We don't like to think like this because many of us have family in these arminian churches just like my husband has his RC family members. We don't want to think that these people aren't saved. I am beginning to wonder though and it scares the heck out of me. I wouldn't give it much thought based on just my experience but I have heard on this board many people talk about having an almost identical response and not being able to stomach what their church was putting out. They really don't preach the gospel. The preach the law with saving grace as an after thought. Even then only if you want it bad enough and nurse it along and take your spiritual temperature once in while and see how you are progressing. 

There is an elephant in the room and no one wants to point it out. I know I am still not ready to but then I am only an armchair theologian an not a minister of the gospel.


----------



## Arch2k (Apr 14, 2005)

> _Originally posted by Augusta_
> 
> 
> > _Originally posted by tdowns007_
> ...



I read this with my mouth open because my husband, who's whole family 9 siblings and his dear mother are all catholic, used this argument with me when I was taking the side that Rome is apostate and the pope is the anti-Christ. He was saying that if I am going to say they have a false gospel then I have to say that about the arminians also. 

I do know one thing. When I understood finally and truly what Christ had done for me without my help, I could not stand to go to my evangellyfish church and sit under that teaching. I think it would be the same for a catholic who came to a right knowledge of the gospel. I don't think they could stand it.

I think alot of us are easier on the arminians because we were one once. However just because we were in an arminian church does not mean that church was God's means to bring us to saving faith. Just as an person can be saved DESPITE the teaching they are under, I also believe I was saved DESPITE the teaching I was under. I did not learn the true gospel in my church and they were not nearly as bad as some evanjellyfish churches. I learned the true gospel on the radio listening to RC Sproul. Then a radical change happened in me. So radical my family noticed it right away and I was the "good girl" of the family who went to church regularly. I was even told that I acted like I was a new christian. I don't know if I was save before that radical change or not. 
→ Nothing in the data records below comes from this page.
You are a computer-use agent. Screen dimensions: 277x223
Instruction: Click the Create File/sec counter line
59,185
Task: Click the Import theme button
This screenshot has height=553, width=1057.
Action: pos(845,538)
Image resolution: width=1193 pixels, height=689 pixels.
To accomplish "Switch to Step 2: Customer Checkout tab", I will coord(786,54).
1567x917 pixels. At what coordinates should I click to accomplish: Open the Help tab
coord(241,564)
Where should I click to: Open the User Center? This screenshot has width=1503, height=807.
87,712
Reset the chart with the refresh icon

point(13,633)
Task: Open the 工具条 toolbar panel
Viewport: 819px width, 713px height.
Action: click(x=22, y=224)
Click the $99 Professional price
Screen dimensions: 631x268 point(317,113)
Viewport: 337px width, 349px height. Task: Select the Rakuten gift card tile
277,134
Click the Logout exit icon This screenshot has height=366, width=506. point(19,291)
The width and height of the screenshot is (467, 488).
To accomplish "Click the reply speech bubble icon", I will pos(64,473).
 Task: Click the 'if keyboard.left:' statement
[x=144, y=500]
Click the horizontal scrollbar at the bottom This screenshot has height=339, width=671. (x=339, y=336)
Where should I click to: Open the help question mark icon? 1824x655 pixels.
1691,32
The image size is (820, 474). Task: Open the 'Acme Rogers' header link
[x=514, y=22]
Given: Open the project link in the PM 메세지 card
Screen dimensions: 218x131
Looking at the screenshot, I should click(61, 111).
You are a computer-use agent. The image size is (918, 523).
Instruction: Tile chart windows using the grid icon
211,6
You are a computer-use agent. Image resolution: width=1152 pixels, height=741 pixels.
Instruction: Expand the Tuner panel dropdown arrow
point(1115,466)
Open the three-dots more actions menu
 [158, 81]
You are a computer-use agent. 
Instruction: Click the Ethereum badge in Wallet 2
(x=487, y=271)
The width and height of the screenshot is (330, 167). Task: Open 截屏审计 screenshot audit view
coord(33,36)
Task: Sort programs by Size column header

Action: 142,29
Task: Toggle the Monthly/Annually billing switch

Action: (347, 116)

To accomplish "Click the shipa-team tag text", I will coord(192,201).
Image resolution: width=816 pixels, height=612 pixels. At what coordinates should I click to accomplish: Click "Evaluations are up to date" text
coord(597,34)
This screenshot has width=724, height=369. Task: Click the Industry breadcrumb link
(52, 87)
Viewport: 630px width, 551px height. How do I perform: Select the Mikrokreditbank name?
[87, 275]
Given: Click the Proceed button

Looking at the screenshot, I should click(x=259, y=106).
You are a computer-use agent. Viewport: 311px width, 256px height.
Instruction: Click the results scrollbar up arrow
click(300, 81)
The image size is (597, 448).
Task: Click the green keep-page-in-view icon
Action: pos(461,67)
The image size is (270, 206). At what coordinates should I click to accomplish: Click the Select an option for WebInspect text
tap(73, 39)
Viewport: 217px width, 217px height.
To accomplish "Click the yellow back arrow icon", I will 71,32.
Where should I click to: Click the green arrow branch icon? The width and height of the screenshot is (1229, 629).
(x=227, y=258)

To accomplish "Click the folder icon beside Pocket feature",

We don't like to think like this because many of us have family in these arminian churches just like my husband has his RC family members. We don't want to think that these people aren't saved. I am beginning to wonder though and it scares the heck out of me. I wouldn't give it much thought based on just my experience but I have heard on this board many people talk about having an almost identical response and not being able to stomach what their church was putting out. They really don't preach the gospel. The preach the law with saving grace as an after thought. Even then only if you want it bad enough and nurse it along and take your spiritual temperature once in while and see how you are progressing. 

There is an elephant in the room and no one wants to point it out. I know I am still not ready to but then I am only an armchair theologian an not a minister of the gospel.   [/quote]

Tracy,

I can relate to your situation on so many levels. My parents are "hyper" arminians, I was an arminian for most of my life, and I know many of them. It is vital that on this issue, we do not judge according to our emotions, but according to the true gospel of grace.

As George Whitefield said: "We are all born Arminians. It is grace that turns us into Calvinists."


----------



## Scott (Apr 14, 2005)

Fred: I read the VII docs differently. They seem to embrace people who do not accept Roman dogma. Your comments on RefCat lack of experience with Rome is noted. I am not defending either RefCats or Rome. 

Adam: I agree that officially there have not been substantive changes in the areas of theology you mentioned. The same problems they had then they still have (papacy, justification, prayer to saints, corrupt views of Mary, etc.). They are now very broad in terms of fellowship, though. They accept many divergent views within the Church. It is sometimes said that Rome is broader on the inside than out. Now, this is not necessarily a good thing. In the US, the Roman church is dominated by mainline liberals. They are also much broader on the outside too after VII, though. You just have to avoid the small number of Roman apologists out there (most of whom are self-appointed and hold no official rank in or appointment by the Church). They write like we were still in the Tridentine era.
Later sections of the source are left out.